Quantos empregos gerou o "Impulso jovem"? Não se sabe

Não há dados sobre o nível de empregabilidade dos jovens abrangidos pelo programa "impulso jovem", lançado em 2012, conclui o Tribunal de Contas.

O programa "impulso jovem", que integrava várias medidas de apoio à empregabilidade dos mais novos, ficou aquém das expectativas no universo de pessoas que abrangeu e no investimento realizado. Além disto, o Instituto do Emprego e Formação Profissional (IEFP) desconhece o nível de empregabilidade das várias áreas de formação abrangidas por este programa.

Estas são algumas das conclusões de uma auditoria ao Plano Estratégico da Promoção da Empregabilidade Jovem "Impulso jovem", cujo relatório foi esta sexta-feira divulgado pelo Tribunal de Contas.

O "Impulso jovem" foi lançado e, junho de 2012 com o objetivo de contribuir para a redução da taxa de desemprego dos mais jovens, que nessa altura se situava nos 35,7%. Dirigido a pessoas entre os 18 e os 30 anos, que se encontrassem inscritas nos Centros de Emprego há pelo menos quatro meses, este programa assentava em vários eixos, nomeadamente apoios à contratação, formação profissional, empreendedorismo e estágios profissionais.

O programa esteve ativo até dezembro de 2013, altura em que foi reestruturado e substituído pelo "Garantia jovem". Na vertente dos estágios profissionais, assinala o TC, o "Impulso jovem" limitou-se a integrar as medidas já existentes, pelo que não representou pela população abrangida "qualquer mais-valia".

O "Impulso jovem" beneficiou de uma reprogramação do QREN, mas do investimento inicial previsto (932,3 milhões de euros) apenas seriam aprovados 444 milhões e executados 187,4 milhões de euros. A taxa de execução, face aos objetivos inicialmente previstos, ficou assim menos 42,2%.

O universo de pessoas abrangidas também acabou por ficar bastante aquém das expectativas. Na altura em que o "Impulso Jovem" ficou disponível, estavam inscritos nos centros de emprego 171.994 pessoas com menos de 30 anos, sendo que os jovens contratados no âmbito deste programa ascenderam a 54% desses desempregados.

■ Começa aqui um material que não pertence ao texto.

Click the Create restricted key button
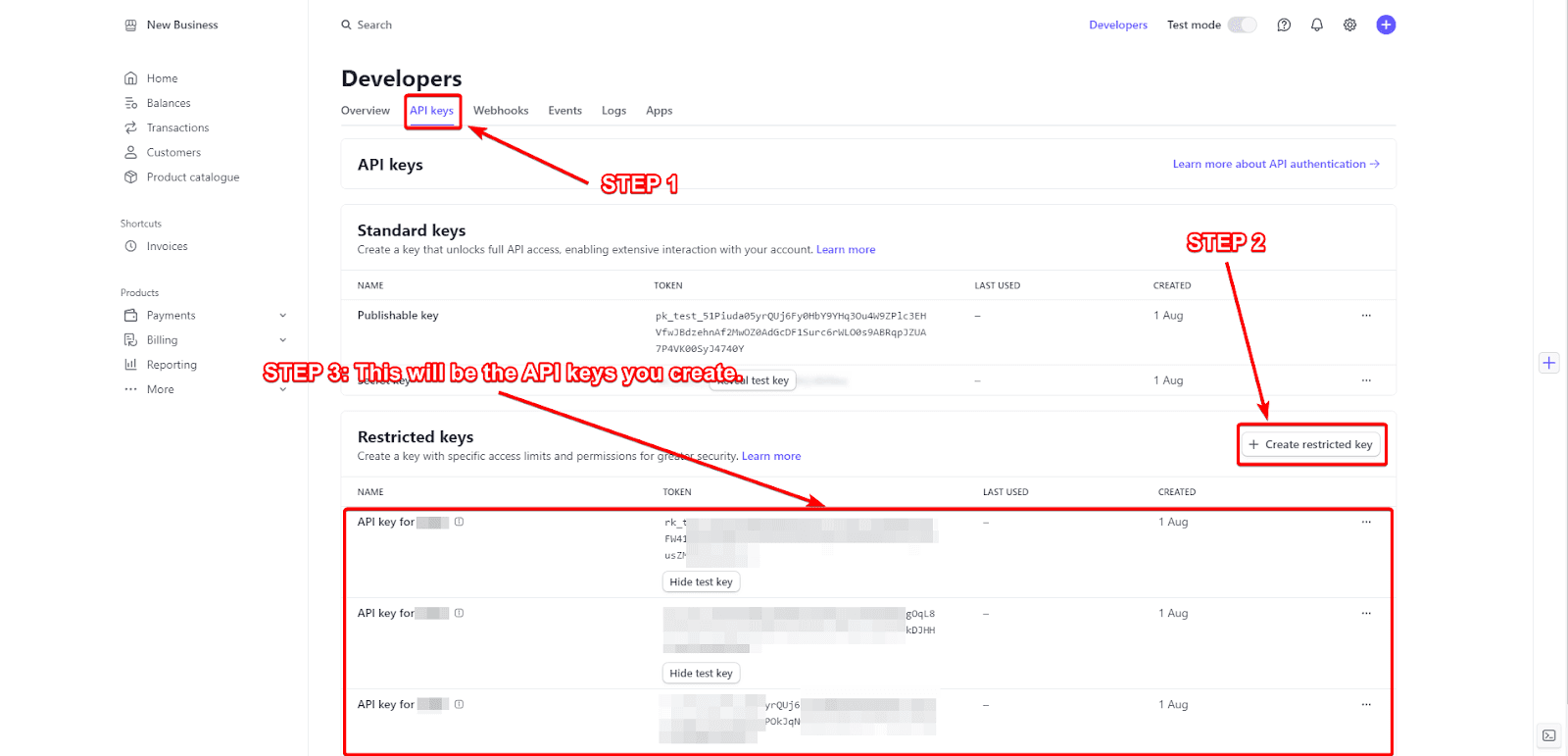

O TC concluiu ainda que deixaram de estar inscritos nos centros de emprego 23% das pessoas (39.736).

Os resultados da auditoria, que incidem sobre cada um dos eixos que integram o programa, mostram que o da "formação profissional" foi o que abrangeu o maior número de jovens (64.953).

"Os resultados alcançados evidenciam uma execução muito distante da prevista inicialmente, para o que contribuiu não só uma conjuntura económica difícil, mas também o facto de terem existido contratempos na implementação de algumas medidas novas, adiando a entrada em vigor dos respetivos apoios", refere o relatório de auditoria do Tribunal de Contas.

O Programa Impulso Jovem surgiu na sequência do desafio lançado por Durão Barroso, então presidente da Comissão Europeia, para que os países com taxas mais elevadas de desemprego entre os mais novos tomassem medidas para as reduzir.

Um estudo promovido pelo atual governo sobre as taxas de empregabilidade resultantes das medidas ativas de emprego e apresentado aos parceiros sociais no início do verão do ano passado, dava conta de uma taxa de empregabilidade inferior a 40% nos estágios promovidos pelo IEFP.